En nuestras escuelas no estamos limitados por un Ministerio, bueno, al menos no como en la película; y nuestros alumnos tienen el derecho de aprender lo que necesitan aprender, lo que realmente importa, lo útil. Ese plus que exigimos como alumnos de brazos cruzados no va a llegar así nada más porque sí, tenemos que buscarlo o hacerlo si no existe.
Siempre he creído que la fuerza nace de la razón y que si nuestros alumnos, algún día (no pierdo la esperanza), alzaran la voz con argumentos suficientes para convencerse a sí mismos, antes que a sus maestros, de lo que realmente necesitan aprender para sobrevivir en un mundo de locura como este, todo sería distinto en las escuelas y en el trabajo docente.
No sé cómo sería el mundo si realmente existieran Potter y sus amigos, seguramente no serían un grupete que simula cantar con ropas de colegiales (¿o si?); es más, no imagino, sin considerarme un fan, el mundo sin Harry Potter en las librerías, revisterías, vídeo clubes, jugueterías, el cuarto de mis hijas.

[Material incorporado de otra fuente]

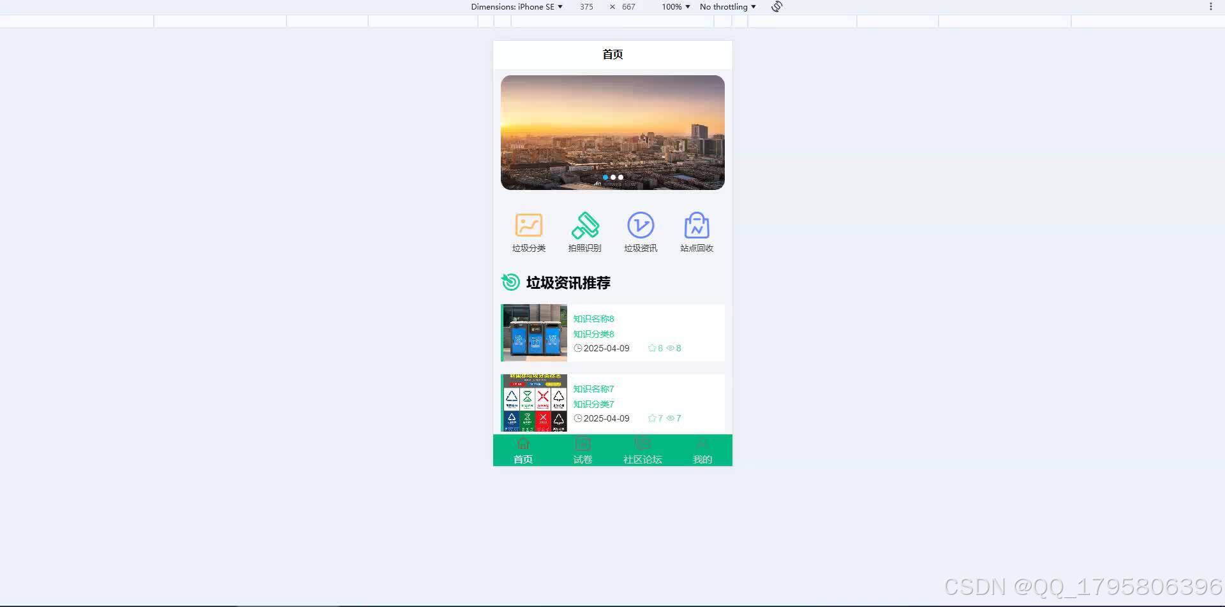Switch to the 社区论坛 tab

Lo que sí sé, es que es más fácil ignorar el mensaje de “La orden del Fénix” que trabajar de a deveras en lograr que nuestros alumnos cumplan con lo que señalan los programas, que por cierto, no es muy diferente a lo que muestra la película, salvo por aquello de magia.
Harry Potter no defiende el mundo real, pero defiende su forma de aprender aunque sea ficticia; como profesores, tenemos la obligación de no convertirnos en visores de ningún ministerio que limite la libertad de nuestros alumnos, tenemos que obligarnos, desde la aulas de las normales, a dar lo mejor que tenemos en la trinchera que nos toque defender.